SEBI censured by the Karnataka HC in Franklin Templeton case; correct measures not taken by SEBI.

SEBI censured by the Karnataka HC in Franklin Templeton case; correct measures not taken by SEBI.

In the Franklin Templeton case hearing, the Karnataka High court’s division bench led by Hon’ble Chief Justice Abhay S Oka and Hon’ble Justice Ashok S Kinagi brought to attention of SEBI its failure, with regards to certain duties that SEBI ought to perform but did not. Remarking on the same, the HC reminded SEBI of its very primary objective that is protecting the investors’ interests.

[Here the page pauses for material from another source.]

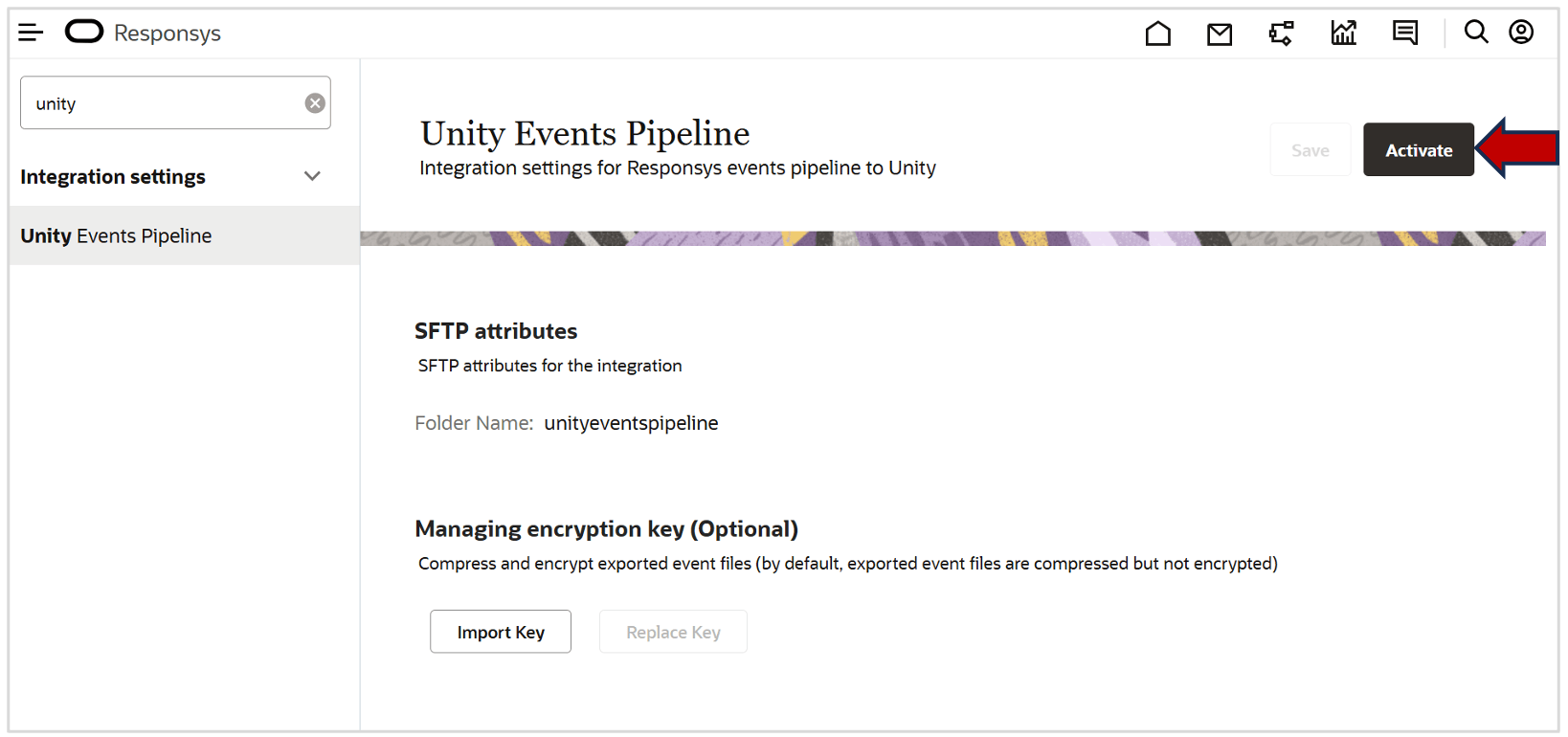View the analytics reports icon
This screenshot has height=737, width=1568.
pyautogui.click(x=1343, y=32)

As per the facts, SEBI was not in possession of copy of resolution, it failed to reply to the letters seeking its permission for winding up the schemes. The Karnataka High Court restricted Franklin Templeton and ruled that the latter cannot, without obtaining investors’ consent wind up the debt fund schemes and while all this, SEBI could have been more vigilant and proactive.  

The bench observed that:

As stated in the statement of objects and reason, the confidence of investors in capital market can be sustained by ensuring that the interest of the investors is protected. The very Scheme of the SEBI Act suggests that SEBI has to act as a watchdog to protect the interests of the investors.

Further that SEBI should have been prompt when it was the first case of winding up under regulation 39(2) a.  The Karnataka High Court issued directions to the SEBI again, to take action in accordance with Regulation 65.